Siete de cada diez alumnos inmigrantes están escolarizados en colegios públicos
La principal causa de este reparto es que la red financiada por la DGA tiene casi el triple de plazas y da becas de comedor.
P. C. Zaragoza | Heraldo
El 10,1% de los alumnos que estudian este curso en Aragón (unos 22.000 niños y jóvenes) son de origen inmigrante, una cifra ligeramente superior a la del año pasado, cuando el porcentaje ascendía a un 8,5. En total, las aulas aragonesas tienen desde septiembre 3.000 alumnos extranjeros más que en 2006. La mayoría de ellos -aproximadamente el 70%- están escolarizados en la red pública, frente al 30% que se encuentra en la concertada, según los últimos datos actualizados que ha publicado el Ministerio de Educación y Ciencia (MEC).
Las razones de este reparto desigual son diversas. La principal es que los colegios públicos tienen casi el triple de plazas que los concertados, acogen a un número más elevado de estudiantes y, por tanto, también de inmigrantes. Además, algunas asociaciones entre las que se encuentra Cáritas consideran que en la distribución poco equitativa influye que en las escuelas concertadas no se den ayudas para el comedor escolar y que no cuenten con suficientes apoyos psicopedagógicos. Para facilitar la elección de una escuela ajena a la red pública, Cáritas aportó durante el año 2006 más de 7.000 euros en concepto de becas de comedor.
Por otro lado, en la mayor parte de los casos, los padres eligen un centro cercano al domicilio, por lo que si una localidad o un barrio cuenta con un elevado porcentaje de población extranjera también lo habrá en sus colegios, independientemente de su titularidad. Debido a esto, hay centros concertados que también escolarizan a un gran número de alumnado inmigrante. Los del barrio Oliver de Zaragoza son un claro ejemplo.

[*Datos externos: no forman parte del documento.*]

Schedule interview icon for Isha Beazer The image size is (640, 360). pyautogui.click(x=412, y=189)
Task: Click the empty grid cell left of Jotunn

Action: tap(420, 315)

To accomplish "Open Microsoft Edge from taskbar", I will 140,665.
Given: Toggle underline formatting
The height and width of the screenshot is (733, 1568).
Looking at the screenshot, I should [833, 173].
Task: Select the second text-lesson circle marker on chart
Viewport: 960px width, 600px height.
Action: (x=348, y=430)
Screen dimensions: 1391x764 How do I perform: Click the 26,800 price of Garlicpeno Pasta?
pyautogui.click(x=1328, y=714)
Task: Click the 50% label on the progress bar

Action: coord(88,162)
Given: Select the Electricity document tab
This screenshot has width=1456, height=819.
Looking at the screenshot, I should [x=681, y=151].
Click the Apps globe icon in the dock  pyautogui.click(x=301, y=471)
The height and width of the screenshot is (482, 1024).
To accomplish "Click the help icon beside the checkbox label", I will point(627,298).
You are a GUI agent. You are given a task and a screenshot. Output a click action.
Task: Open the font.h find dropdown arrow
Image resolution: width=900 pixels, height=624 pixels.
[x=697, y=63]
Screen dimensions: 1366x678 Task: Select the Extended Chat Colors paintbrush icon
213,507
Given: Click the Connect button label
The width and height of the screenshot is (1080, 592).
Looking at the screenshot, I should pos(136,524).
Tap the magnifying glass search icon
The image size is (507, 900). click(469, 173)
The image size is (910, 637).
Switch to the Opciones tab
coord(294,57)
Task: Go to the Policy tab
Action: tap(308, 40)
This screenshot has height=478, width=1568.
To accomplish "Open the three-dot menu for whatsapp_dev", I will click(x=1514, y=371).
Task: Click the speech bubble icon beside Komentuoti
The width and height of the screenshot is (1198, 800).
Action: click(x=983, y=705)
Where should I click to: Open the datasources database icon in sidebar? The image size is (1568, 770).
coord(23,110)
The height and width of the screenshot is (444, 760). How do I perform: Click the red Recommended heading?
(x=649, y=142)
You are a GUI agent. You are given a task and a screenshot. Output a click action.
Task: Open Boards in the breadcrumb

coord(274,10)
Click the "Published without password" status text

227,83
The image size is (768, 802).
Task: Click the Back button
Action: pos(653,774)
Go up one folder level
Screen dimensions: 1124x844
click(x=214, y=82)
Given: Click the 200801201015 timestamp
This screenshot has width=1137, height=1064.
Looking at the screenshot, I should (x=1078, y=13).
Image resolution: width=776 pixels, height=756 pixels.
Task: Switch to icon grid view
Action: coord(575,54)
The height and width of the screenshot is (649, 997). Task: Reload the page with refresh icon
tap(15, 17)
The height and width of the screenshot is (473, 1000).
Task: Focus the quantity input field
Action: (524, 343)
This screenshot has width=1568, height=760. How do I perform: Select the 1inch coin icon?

Públicos o concertados, los centros con estas peculiaridades desarrollan innovadores programas de aprendizaje. Por ejemplo, el que el colegio público Ramiro Solans de Zaragoza aplica desde hace dos años. En esta escuela, ubicada en el barrio Oliver, y donde el 76% de sus alumnos son de etnia gitana y el 24% inmigrante, se enseña a leer a través de la música, y concretamente de las rumbas, a los alumnos de Educación Infantil, compensatoria y extranjeros que no conocen el idioma.
A estos se suman los proyectos promovidos por el Gobierno de Aragón y entre los que destacan la incorporación de tutores de acogida, los cursos de inmersión lingüística, las sesiones de orientación y las clases de apoyo y refuerzo.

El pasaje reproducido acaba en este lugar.